Experience, Skills & Knowledge

* The ideal candidate will have a combination of analytical skills, data governance skills, IT skills and Retail industry knowledge with a technical or computer science degree.
* At least 8 or more years of relevant work experience in analytical or business intelligence disciplines including data analysis, visualization, integration, modeling, etc.
* At least 3 years of experience working in cross-functional teams and collaborating with business stakeholders in Retail in support of a departmental and/or multi-departmental analytics initiative.
* Deep Retail Industry knowledge or previous experience working in the business would be a plus.
* Strong experience with analytical methods including regression, forecasting, time series, cluster analysis, classification, etc. Experience with machine learning and AI would be a plus.
* Strong experience with advanced analytics tools for Object-oriented/object function scripting using languages such as R, Python, Scala, or similar.
* Strong experience with popular database programming languages including SQL, PL/SQL, etc. for relational databases and on NoSQL/Hadoop oriented databases like MongoDB, Cassandra, etc for nonrelational databases.
* Strong experience working with popular data discovery, analytics and BI software tools like MicroStrategy, Tableau, Qlik, PowerBI and others for semantic-layer-based data discovery. Certification in one more of these tools would be a plus.
* Strong experience in working with data science teams in refining and optimizing data science and machine learning models and algorithms.
* Basic understanding of popular open-source and commercial data science platforms such as Python, R, KNIME, Alteryx, others are a strong plus.
* Basic experience in working with data governance, data quality, and data security teams and specifically and privacy and security officers in moving data pipelines into production with appropriate data quality, governance and security standards and certification.
* Demonstrated ability to work across multiple deployment environments including cloud, on-premises and hybrid, multiple operating systems and through containerization techniques such as Docker, Kubernetes, AWS Elastic Container Service and others.

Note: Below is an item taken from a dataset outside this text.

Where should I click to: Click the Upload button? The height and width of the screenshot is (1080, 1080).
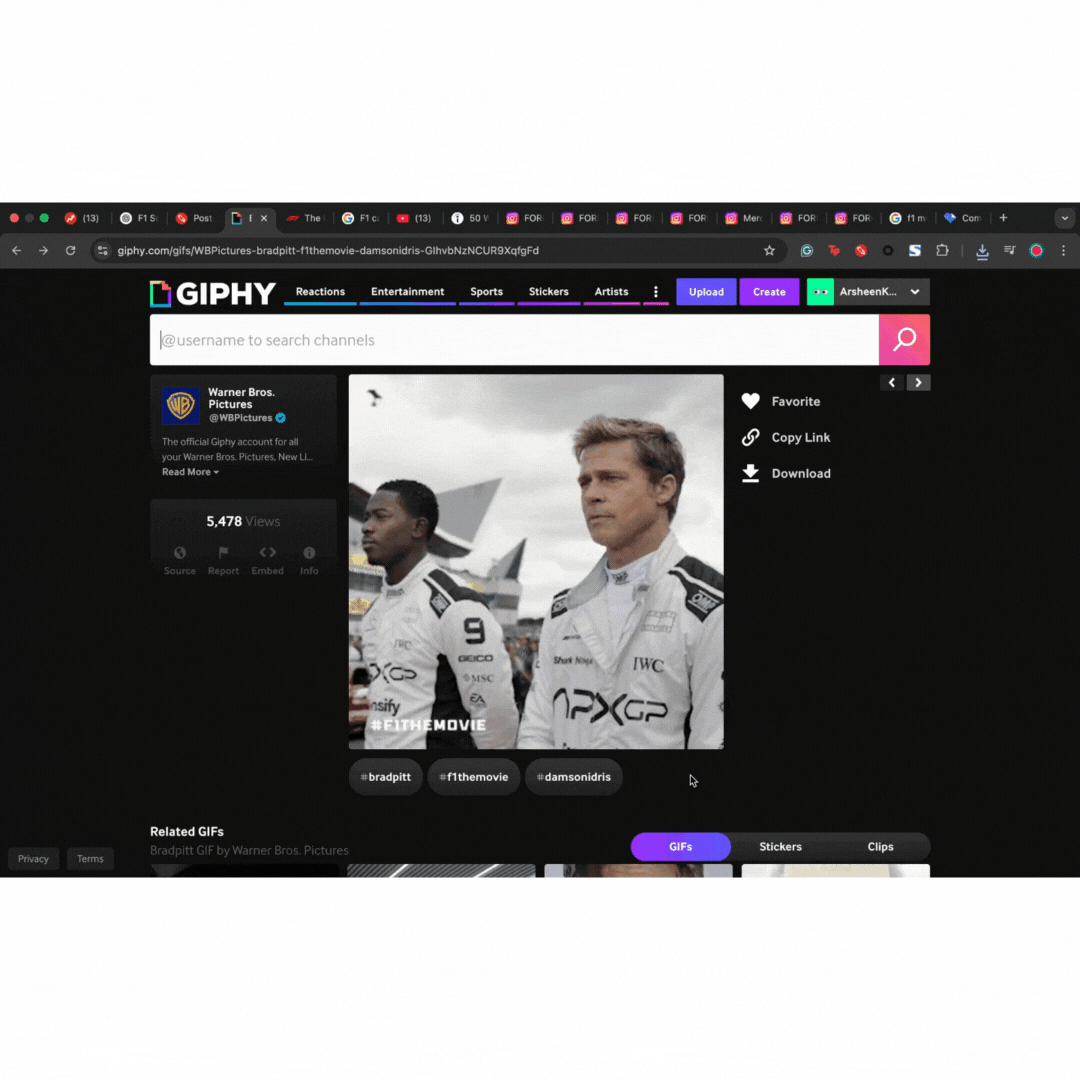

* Adept in agile methodologies and capable of applying DevOps and increasingly DataOps principles to data pipelines to improve the communication, integration, reuse and automation of data flows between data managers and consumers across an organization
* Strong experience supporting and working with cross-functional teams in a dynamic business environment.

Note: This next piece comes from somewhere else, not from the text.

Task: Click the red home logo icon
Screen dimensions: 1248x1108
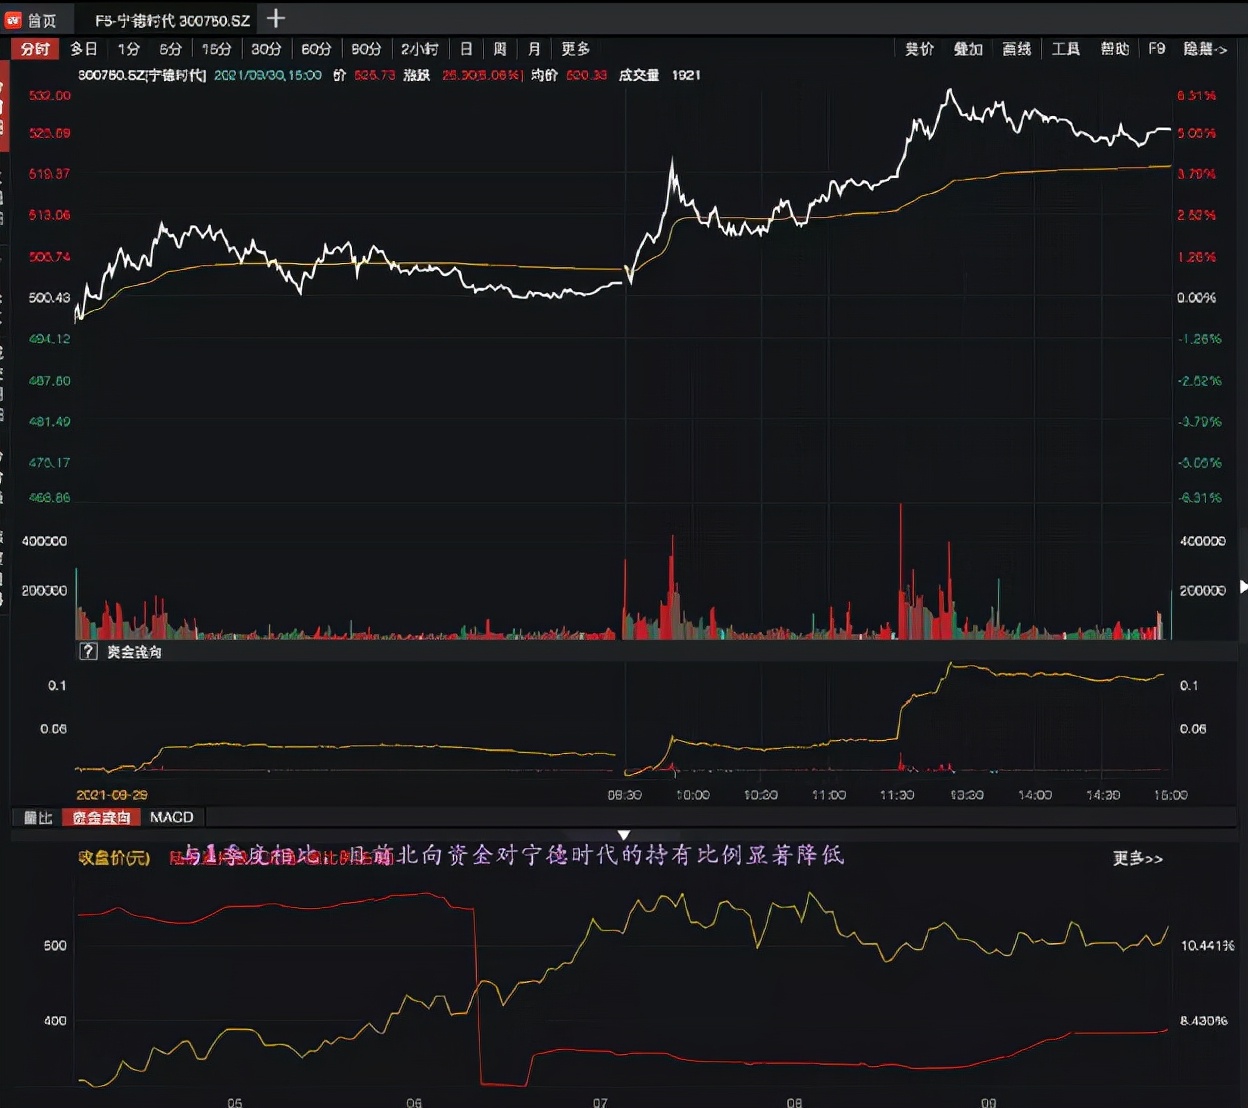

* Required to be highly creative and collaborative. An ideal candidate would be expected to collaborate with both the business and IT teams to define the business problem, refine the requirements, and design and develop data deliverables accordingly. The successful candidate will also be required to have regular discussions with data consumers on optimally refining the data pipelines developed in nonproduction environments and deploying them in production.
* Required to have the accessibility and ability to interface with, and gain the respect of, stakeholders at all levels and roles within the company.
* Is a confident, energetic self-starter, with strong interpersonal skills.
* Has good judgment, a sense of urgency and has demonstrated commitment to high standards of ethics, regulatory compliance, customer service and business integrity.